Flume is extremely popular data ingestion system, which can be used to ingest data from different multiple sources and can put it in multiple destinations. Flume provides a framework to handle and process data on a larger scale, and it is very reliable.

Flume is usually described as distributed, reliable, scalable, manageable, and customizable to ingest and process data from different multiple data sources to multiple destinations.

As we already discussed about the different type of data sources. One thing which makes the design more difficult is that data formats changes frequently in some cases especially social media data in JSON, and usually a Big Data systems has multiple data sources. Flume is extremely efficient in handling such scenarios and provides a greater control over each data source and the processing layer. Flume can be configured in three modes: single node, pseudo-distributed, and fully-distributed mode.

Flume is adapted due to its capability to be highly reliable, flexible, customizable, extensible, and can work in a distributed manner in parallel to process big data.

Reliability

Reliability in distributed environment is difficult to design and achieve. Flume excels in the reliability aspect. Flume handles the logical component dynamically to achieve load balancing and reliability. It can guarantee the delivery of the message if the agent node is active. As we mentioned, reliability is difficult to achieve, although Flume can achieve it with some cost and can be resource intensive. According to the requirement and need, Flume provides three levels of reliability, which are:

· End-to-end: The end-to-end level is the most reliable level and guarantees the delivery of an event as long as the agent is alive.

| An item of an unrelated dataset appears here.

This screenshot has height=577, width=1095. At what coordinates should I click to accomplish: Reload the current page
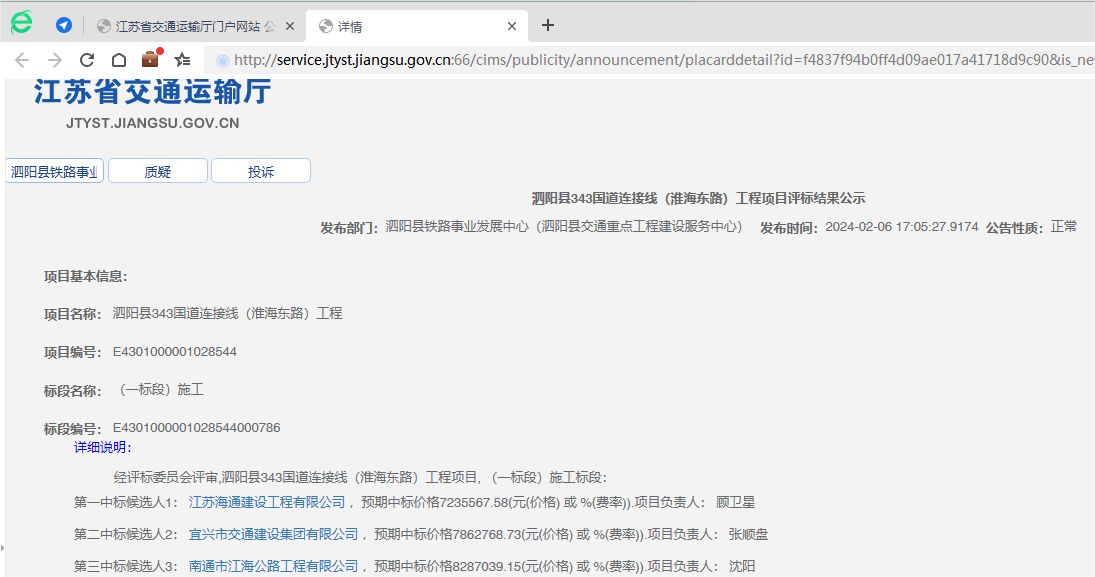click(87, 60)
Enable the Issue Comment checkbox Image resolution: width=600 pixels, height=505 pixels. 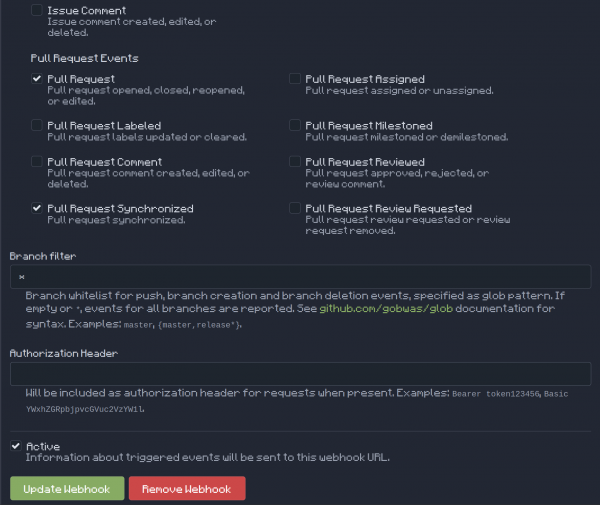[37, 10]
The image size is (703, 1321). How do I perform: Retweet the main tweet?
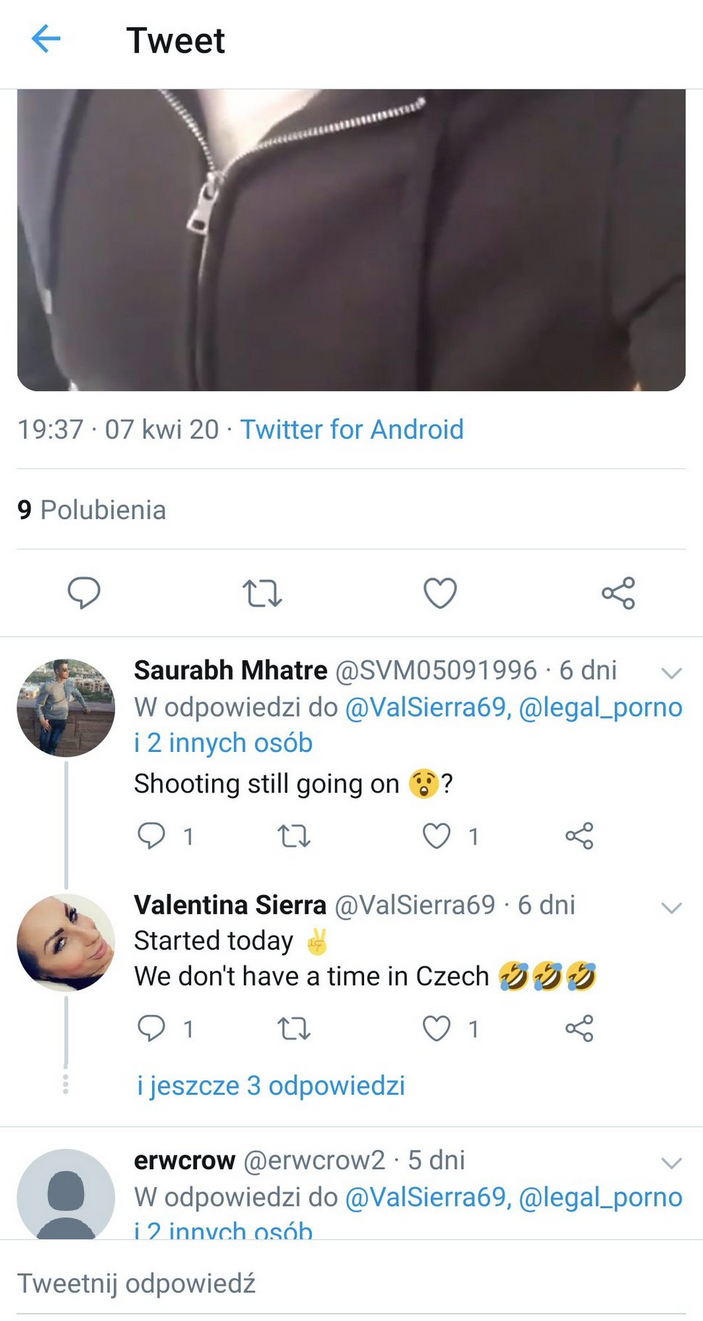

The durability is achieved by writing the event in a Write Ahead Log (WAL) file that can be used to recover the events, even in case of crash.

· Store on failure: The store on failure level relies on the confirmation acknowledgement of sending events to sink. In case of acknowledgment not received by the node, the data is stored in the local disk and waits till the node recovers of another node is identified. This level is reliable, but can have data loss in case of silent failure.

· Best effort: The best effort level is the lowest in reliability and can have data loss, but data processing will be faster. In best effort, no attempt will be made to retry or confirm, hence data can be lost.

Flume architecture

Flume architecture is a very flexible and customizable composed agent that can be configured as multitiered for a data flow process. The data flow design allows the source or data to be transferred or processed from the source to the destination. The components are wired together in chains and in different tiers called the logical node's configuration. The logical nodes are configured in three tiers, namely, Client, Collector, and Storage. The first tier is the Client that captures the data from data source and forwards the it to the Collector, which consolidates the data after processing and sends it to the Storage tier.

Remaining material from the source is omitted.